Trend detection

For the purposes of Surveillance Insight complaint trend detection, a trend is a defined as a significant and prolonged change in the number of complaints per day that you would expect to see. The trend detection algorithm identifies all such shifts in the complaint counts, either up or down, and presents these in an easy to read user interface.

The following diagram shows one example of a trend: the number of complaints per day for one complaint theme (or complaint type) has been plotted for 30 days. This is trending because the number of complaints started increasing rapidly after June 4th, over and above the normal historic variability.

Diagram showing trend detection example — Figure 1. Trend detection example

The lighter blue line is the raw amount of complaints per day, and is very jagged (noisy) due to the number of complaints varying between weekdays and weekends. To make it easier to understand, Surveillance Insights plots a smoothed line (dark blue line) by taking the average over the previous 7 days on each day. This removes the noise caused by weekdays/weekends. The red dot indicates the day on which the detected trend started.

Business problem

Financial institutions require a method of identifying unusual increases in complaints, and in identifying specific causes of those complaints outside of the usual internal methods. In particular, a method is required for finding sudden increases in the number of complaints that are related to a specific theme that may help in the early detection of a business problem or a customer pain-point.

Approach to solving the business problem

Surveillance Insight uses a combinatorial and statistical approach to systematically check and find groups of related trends that show trending behavior.

All complaints are classified by the Natural Language Classifier and Natural Language Understanding models, and the results are combined with customer data. The result is a set of data points for each complaint such as category, process, product, theme, sub-product, age, zip code, state, gender etc.

Diagram showing the grouped trends — Figure 2. Grouped complaints

The trend detection algorithm groups all of the complaints according to these features. Then the algorithm calculates all of the combinations of these features, and then checks each one to see if a trend can be detected.

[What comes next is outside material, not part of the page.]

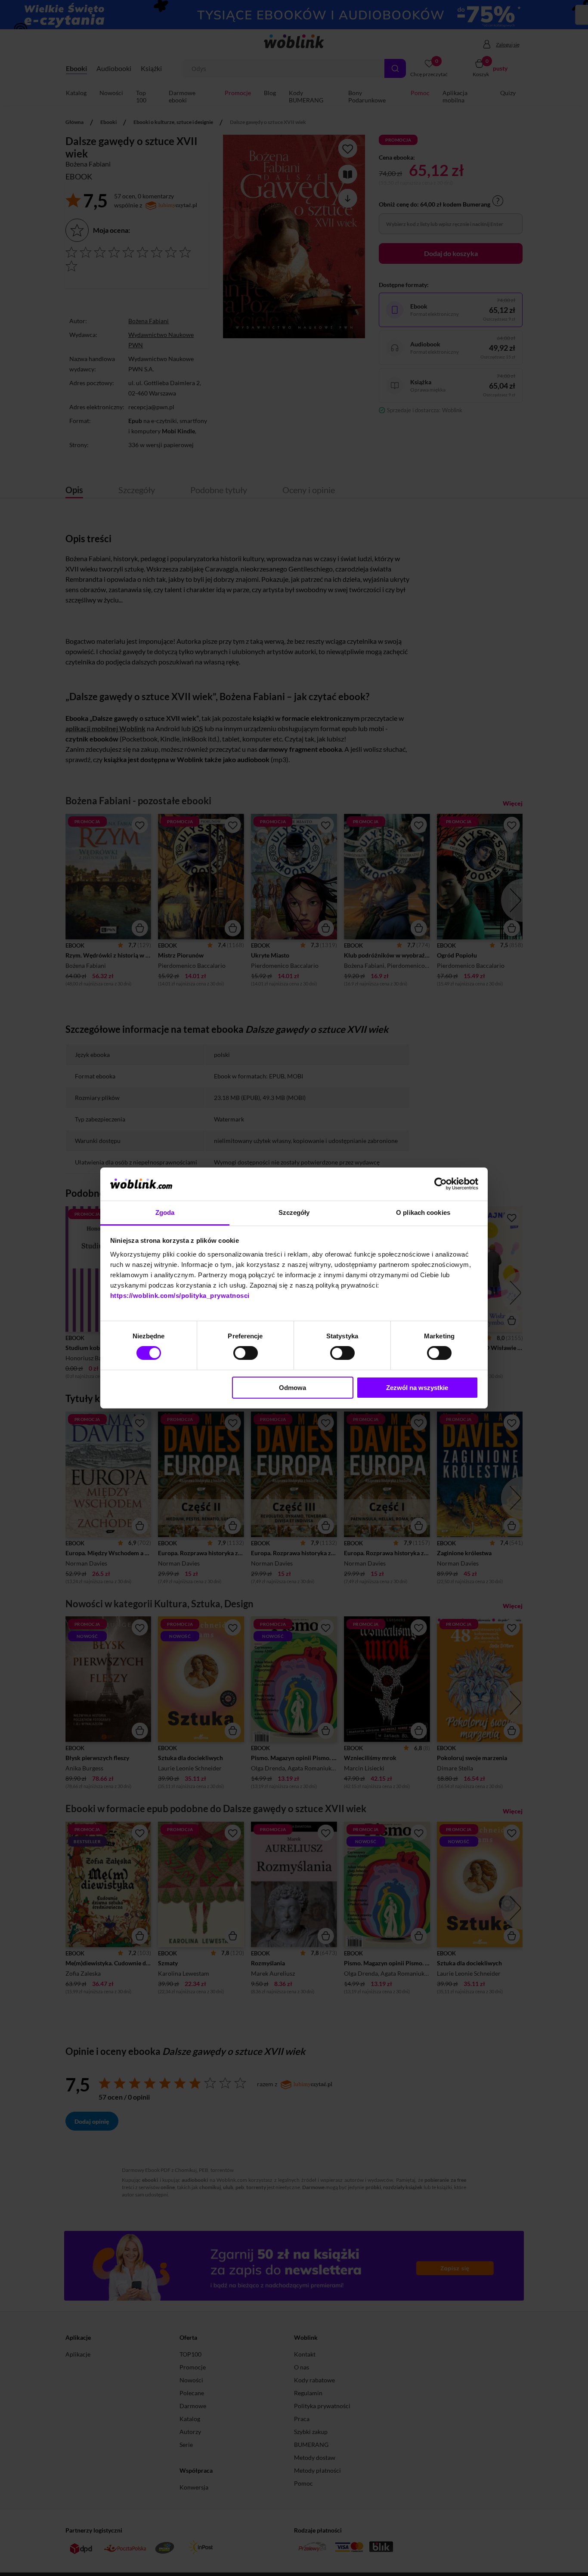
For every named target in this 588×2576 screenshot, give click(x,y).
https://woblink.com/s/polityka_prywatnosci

For example, the trend detection algorithm derives all of the combinations of these fields:

complaint category
complaint category + process
complaint category + process + zip code

This forms a hierarchy of complaint types: the top level is very generic (complaint category only) but more specific details appear as further columns are added. For example:

complaint category = ‘burdensome request’, …
complaint category = ‘burdensome request’ + process = ‘Mortgage Application”,
complaint category = ‘burdensome request’ + process = ‘Mortgage Application” + zip code = 90410

The trend detection algorithm then counts the complaints in each combination of feature-value pairs over periods of 30, 60, and 90 days. Each count is evaluated to see if a trend can be found using a trend detection rule. This method enables the detection of cross-feature trends that would otherwise be hard to detect; for example, complaints about loan applications for customers younger than 30 in the mid-western states.

Trend detection rule

Different statistical methods are used to identify trends:

A Mann-Kendall score is a statistical assessment of whether there is a consistent upward or downward trend in the count over time.
A Poisson Distribution Model is a statistical model that is used to evaluate how unusual a point in a time-series is when it is compared to previous points. It helps identify sudden increases (or decreases) in the number of complaints that may help indicate the presence of a trend.

These statistical measures are combined to determine if a trend is occurring:

a significant and sustained increase (or decrease) in the count
at least one day where the count is unexpectedly large or small given the preceding counts (using a Poisson distribution model)
at least one day greater than the average count
a clearly defined start and end
for an increasing trend, the end-count must be greater than the start-count
for a decreasing trend, the end-count must be less than the start-count

Figure 3. Diagram showing the trend detection rule

The parameters that Surveillance Insight uses to detect trends can be tuned for each customer in the configuration files. The configurable parameters include:

Relative importance of rate of increase or decrease in a trend
Relative importance of absolute count of complaint
Relative importance of consistency of trend: once a trend starts, does it only increase or does it fluctuate?
Duration of trend

Early trend detection

The trend detection algorithm also shows the date on which a time-series began to show a trend. This is called the “early trend detection” date. An example is shown by the red dot in the following diagram.

To explain this better, the chart above also shows a horizontal dotted red line which shows the average number of complaints per day for this combination for the whole 30-day period. The dotted line does not appear in the Surveillance Insight, it is only used for explanation here.

The red dot shows the earliest date on which a trend was detected because:

All counts after this date are increasing: for example, there is a trend
The red dot shows the first date (in raw count) with a count above the 30-day average
Early Trend Detection is a way of indicating “the trend started on this date…”

Assumptions

Trends are derived based on aggregate data from the complaints meta-data.

The NLC and NLU models which create the meta-data (complaint type, process etc.) have accurately classified the complaints in most of the cases.

Accuracy and limitations

There is no absolute definition of a trend.

Trend detection is a compromise between detecting significant (but possibly small) trends, and ignoring noise due to natural (i.e. random) variability.

Trends may vary widely in terms of number of complaints per day, speed of increase in count per day and other factors. It is difficult to find a “one-size fits all” method that will discover trends for themes at a high level general view (e.g. a countrywide perspective) and also for low level highly specific characteristics. For example, there may tens of thousands of complaints related to ‘delay’ while the count of complaints related to ‘poor customer service for female customers over 50 in New Mexico’ may only contain tens of complaints.